[Opening DATASET EXCERPTS section]
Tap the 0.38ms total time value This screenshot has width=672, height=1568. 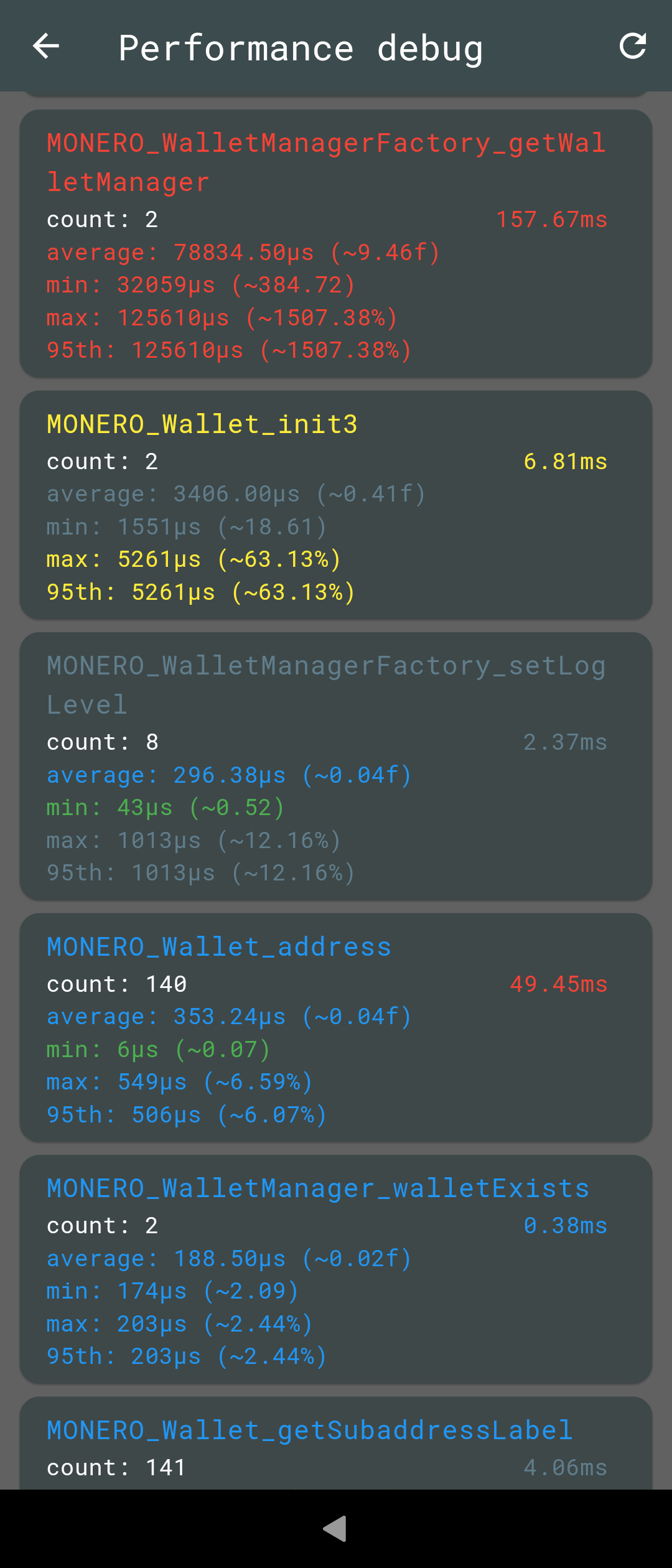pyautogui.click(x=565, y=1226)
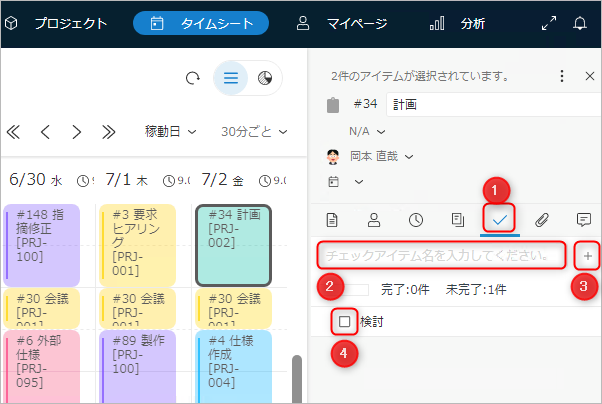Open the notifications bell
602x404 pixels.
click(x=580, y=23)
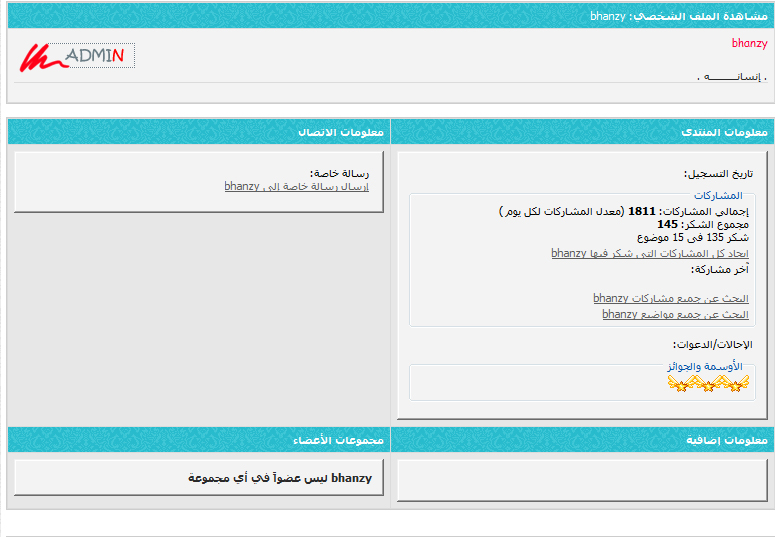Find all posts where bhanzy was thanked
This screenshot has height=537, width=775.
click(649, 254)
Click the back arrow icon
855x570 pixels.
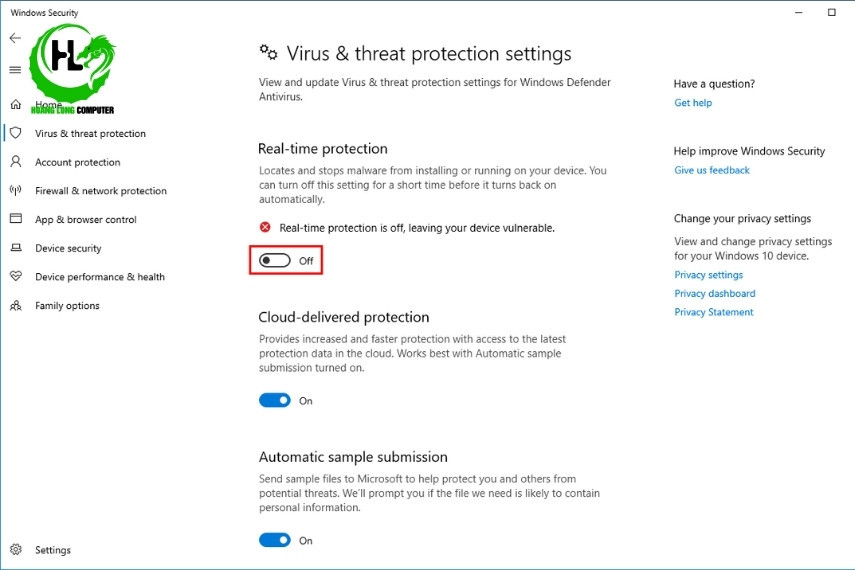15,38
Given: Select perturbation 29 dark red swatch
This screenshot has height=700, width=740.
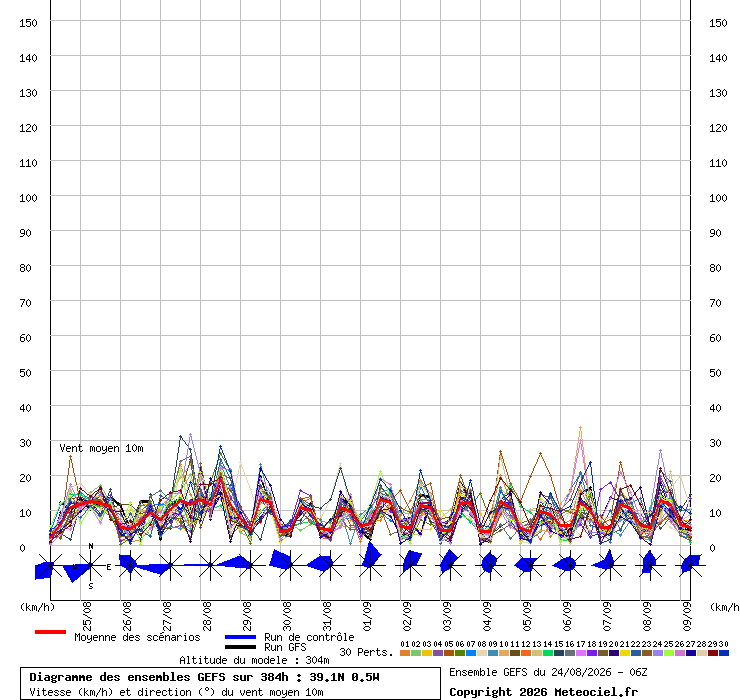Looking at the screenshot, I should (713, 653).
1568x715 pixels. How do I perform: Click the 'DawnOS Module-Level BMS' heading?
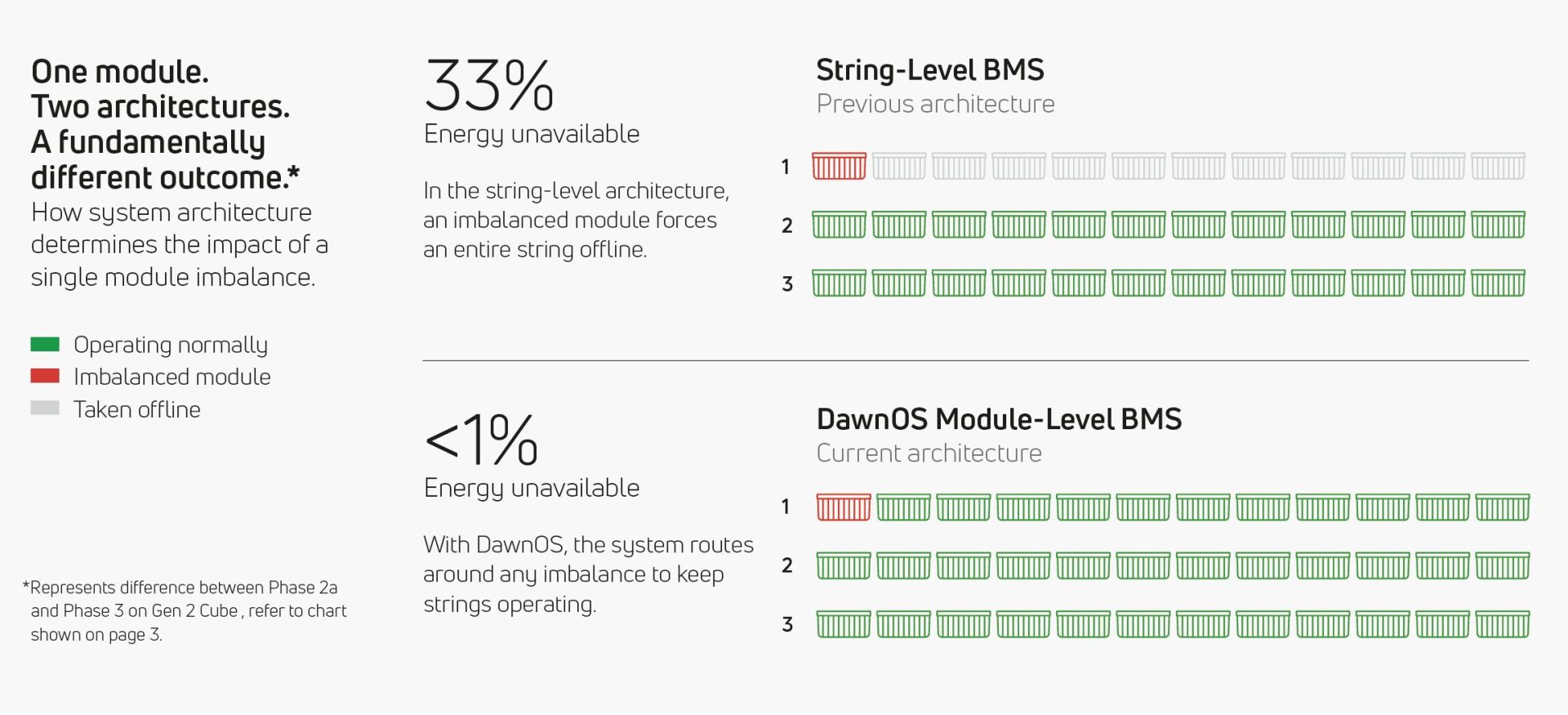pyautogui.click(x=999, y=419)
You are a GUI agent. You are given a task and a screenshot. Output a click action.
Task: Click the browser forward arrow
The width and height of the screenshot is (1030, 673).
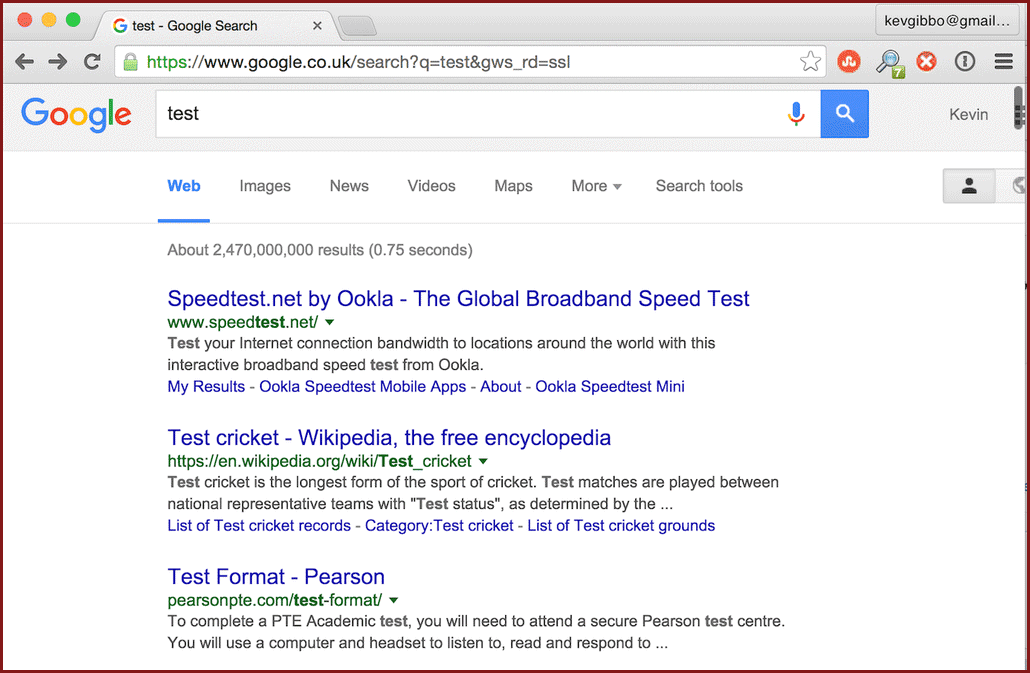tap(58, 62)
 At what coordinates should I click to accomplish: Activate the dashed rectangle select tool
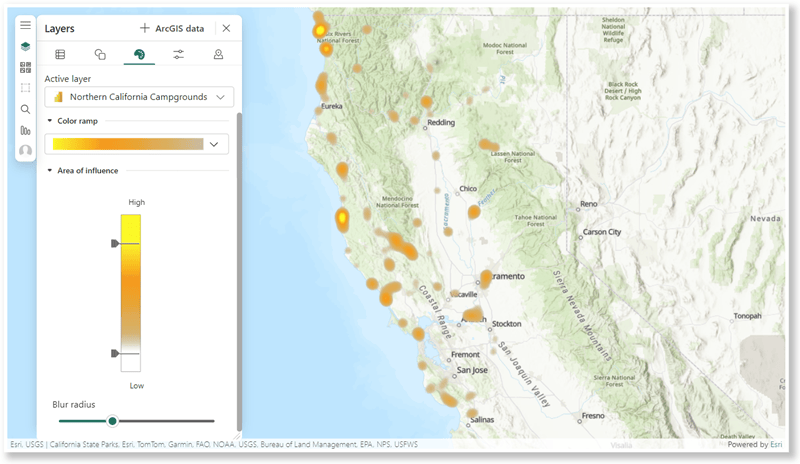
[Closing DATASET EXCERPTS section]
Wherever a line contains the string "arrow", copy that line from the data.

## SOLUTION BELOW
Click the back arrow icon
Task: Click the browser forward arrow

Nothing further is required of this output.